Hitler as a leader was probably the man who has the most unsuccessful assassination attempts against his name. Hitler needed to keep his military sweet because so many wanted to kill him. After the bomb plot mentioned he pretty much retreated to his bunker and insanity. Please remember Hitlers military from 1939 to 1941/42 were all conquering a huge part of Europe threw in their lot with him without a serious fight. All very well to explain what lebensraum means, the generals knew what it meant and so did the citizens of Germany who supported Hitler.


----------



## DerAdlerIstGelandet (Jun 30, 2015)

I still think it comes down to this...

It is really easy to judge and condemn 70+ years later. People today can pretend to know what they would have done, tell people what they would have done, but in the end unless you where there to experience it you don't know.

Reactions: Like Like:
2 | Like List reactions


----------



## stona (Jul 1, 2015)

Roberts didn't mention money as a motive but everyman has his price. A $200,000 salary plus perks seems to have been the going rate for a Field Marshall.

It would be easy to pass judgement today. There were nonetheless some men who did choose not to blindly follow and a few more who were prepared to attempt to change things. For this the latter group paid with their lives. The former group took no such risk.

Jodl claimed at Nuremberg that the German military leaders didn't _"serve the powers of Hell and they did not serve a criminal, but rather their people and their Fatherland."_ Nobody believed him and he was hanged anyway.

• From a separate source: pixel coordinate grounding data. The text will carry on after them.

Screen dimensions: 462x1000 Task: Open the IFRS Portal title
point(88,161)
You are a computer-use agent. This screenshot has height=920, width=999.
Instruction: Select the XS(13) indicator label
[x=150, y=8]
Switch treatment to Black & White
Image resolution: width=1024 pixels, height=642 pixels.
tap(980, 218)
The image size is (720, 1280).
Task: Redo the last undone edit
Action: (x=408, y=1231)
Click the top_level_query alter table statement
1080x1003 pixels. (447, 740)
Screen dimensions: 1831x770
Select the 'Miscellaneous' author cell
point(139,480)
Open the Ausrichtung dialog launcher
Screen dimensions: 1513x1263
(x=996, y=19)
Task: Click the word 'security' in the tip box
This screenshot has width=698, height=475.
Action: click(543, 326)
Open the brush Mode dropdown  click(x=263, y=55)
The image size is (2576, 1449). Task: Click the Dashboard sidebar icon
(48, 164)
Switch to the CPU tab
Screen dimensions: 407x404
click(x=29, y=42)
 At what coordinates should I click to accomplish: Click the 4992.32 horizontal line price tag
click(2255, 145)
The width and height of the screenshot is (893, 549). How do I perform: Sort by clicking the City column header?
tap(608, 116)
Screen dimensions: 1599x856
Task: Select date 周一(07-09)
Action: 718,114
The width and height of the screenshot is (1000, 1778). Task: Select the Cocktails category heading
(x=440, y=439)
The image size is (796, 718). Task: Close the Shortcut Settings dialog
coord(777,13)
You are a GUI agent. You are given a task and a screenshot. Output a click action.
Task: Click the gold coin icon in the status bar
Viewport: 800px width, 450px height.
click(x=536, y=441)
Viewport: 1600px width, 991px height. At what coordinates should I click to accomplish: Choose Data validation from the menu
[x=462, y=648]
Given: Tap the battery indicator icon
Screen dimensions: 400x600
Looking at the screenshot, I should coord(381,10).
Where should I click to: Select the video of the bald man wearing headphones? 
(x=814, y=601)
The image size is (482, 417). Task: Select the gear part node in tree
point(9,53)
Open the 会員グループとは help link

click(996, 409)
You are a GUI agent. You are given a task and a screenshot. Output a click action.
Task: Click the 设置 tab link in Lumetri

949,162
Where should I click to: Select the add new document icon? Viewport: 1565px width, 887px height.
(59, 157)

There is some idea prevalent that the Wermacht in some way was not complicit in the atrocities committed, particularly against European Jewry. Unfortunately a lot of evidence to the contrary exists. I will give just one of the dozens of documented examples available. The Germans were excellent book keepers. 
Franz Walter Stahlecker of Einsatzgruppe A wrote in September 1941 that Army Group North had been exemplary in co-operating with his men in murdering Jews and that relations with the Fourth Panzer Army commanded by General Erich Hoepner were _"very close, almost cordial". _

Manstein got away with a light prison sentence at the end of the war. He did have an issue about the actions of the Einsatzgruppen in his area in 1941, but not what one might expect. In a letter to Otto Ohlendorf he complained that since his men were so helpful in assisting Ohlendorf's men with murdering Jews it was unjustifiable that the SS should keep all the wrist watches of the murdered Jews for themselves instead of sharing with the Army. 
That's one way of serving 'the people and Fatherland.'

Nearly 60% of all the casualties of WW2 were 'allied', that is non-Axis, civilians. Axis civilians comprised about 5% of total casualties. That takes some explaining and can only be explained in terms of the genocidal, racial, war waged by Germany and her Allies. That war was directed, knowingly, by Germany's military leaders and they were all complicit to a greater or lesser extent in the results.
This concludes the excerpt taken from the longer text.